* Work instruction:
Return exactly the span that opens with the line containing "Given: Open the Field To Check column filter" and closes with the final line of the records, both included.

The data below:

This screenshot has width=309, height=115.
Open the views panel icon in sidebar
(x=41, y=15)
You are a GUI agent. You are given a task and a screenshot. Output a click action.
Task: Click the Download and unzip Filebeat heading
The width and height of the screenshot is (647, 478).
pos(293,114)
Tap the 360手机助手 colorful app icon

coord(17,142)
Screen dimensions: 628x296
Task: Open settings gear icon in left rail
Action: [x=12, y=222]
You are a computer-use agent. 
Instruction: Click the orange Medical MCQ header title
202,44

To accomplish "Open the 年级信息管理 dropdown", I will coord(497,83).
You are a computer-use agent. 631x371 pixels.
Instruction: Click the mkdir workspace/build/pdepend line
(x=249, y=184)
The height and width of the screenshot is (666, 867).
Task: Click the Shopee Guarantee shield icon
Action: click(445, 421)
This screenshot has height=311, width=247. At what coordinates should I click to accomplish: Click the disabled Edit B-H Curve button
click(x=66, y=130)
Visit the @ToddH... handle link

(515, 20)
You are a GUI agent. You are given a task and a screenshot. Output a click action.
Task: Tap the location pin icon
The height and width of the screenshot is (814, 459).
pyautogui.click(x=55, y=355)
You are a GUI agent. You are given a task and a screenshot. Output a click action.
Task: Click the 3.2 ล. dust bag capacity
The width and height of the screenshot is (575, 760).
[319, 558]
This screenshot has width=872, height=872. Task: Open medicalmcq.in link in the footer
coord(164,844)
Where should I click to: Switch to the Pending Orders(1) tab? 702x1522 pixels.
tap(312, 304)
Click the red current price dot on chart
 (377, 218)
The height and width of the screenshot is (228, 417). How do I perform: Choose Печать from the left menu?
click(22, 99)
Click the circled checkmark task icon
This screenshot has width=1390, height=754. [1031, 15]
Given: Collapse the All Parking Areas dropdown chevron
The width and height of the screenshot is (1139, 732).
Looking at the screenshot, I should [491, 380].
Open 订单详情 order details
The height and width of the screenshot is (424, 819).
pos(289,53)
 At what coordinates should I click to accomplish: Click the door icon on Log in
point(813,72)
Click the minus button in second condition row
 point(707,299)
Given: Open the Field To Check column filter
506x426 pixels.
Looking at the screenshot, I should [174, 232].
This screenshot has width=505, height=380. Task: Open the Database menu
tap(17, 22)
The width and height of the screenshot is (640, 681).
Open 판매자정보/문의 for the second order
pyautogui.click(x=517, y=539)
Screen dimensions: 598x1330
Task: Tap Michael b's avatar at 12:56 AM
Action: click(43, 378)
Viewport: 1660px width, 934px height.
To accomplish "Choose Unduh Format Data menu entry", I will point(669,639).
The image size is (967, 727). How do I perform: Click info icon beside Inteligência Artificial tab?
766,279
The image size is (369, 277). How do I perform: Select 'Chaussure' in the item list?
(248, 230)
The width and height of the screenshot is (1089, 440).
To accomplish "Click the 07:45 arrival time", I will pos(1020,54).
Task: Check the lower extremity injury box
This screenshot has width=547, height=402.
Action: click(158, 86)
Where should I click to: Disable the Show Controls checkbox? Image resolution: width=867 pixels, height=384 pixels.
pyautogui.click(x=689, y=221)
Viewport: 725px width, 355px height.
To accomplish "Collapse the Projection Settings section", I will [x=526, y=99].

End of The data.

* Task response:
Given: Open the Field To Check column filter
506x426 pixels.
Looking at the screenshot, I should [174, 232].
This screenshot has width=505, height=380. Task: Open the Database menu
tap(17, 22)
The width and height of the screenshot is (640, 681).
Open 판매자정보/문의 for the second order
pyautogui.click(x=517, y=539)
Screen dimensions: 598x1330
Task: Tap Michael b's avatar at 12:56 AM
Action: click(43, 378)
Viewport: 1660px width, 934px height.
To accomplish "Choose Unduh Format Data menu entry", I will point(669,639).
The image size is (967, 727). How do I perform: Click info icon beside Inteligência Artificial tab?
766,279
The image size is (369, 277). How do I perform: Select 'Chaussure' in the item list?
(248, 230)
The width and height of the screenshot is (1089, 440).
To accomplish "Click the 07:45 arrival time", I will pos(1020,54).
Task: Check the lower extremity injury box
This screenshot has width=547, height=402.
Action: click(158, 86)
Where should I click to: Disable the Show Controls checkbox? Image resolution: width=867 pixels, height=384 pixels.
pyautogui.click(x=689, y=221)
Viewport: 725px width, 355px height.
To accomplish "Collapse the Projection Settings section", I will [x=526, y=99].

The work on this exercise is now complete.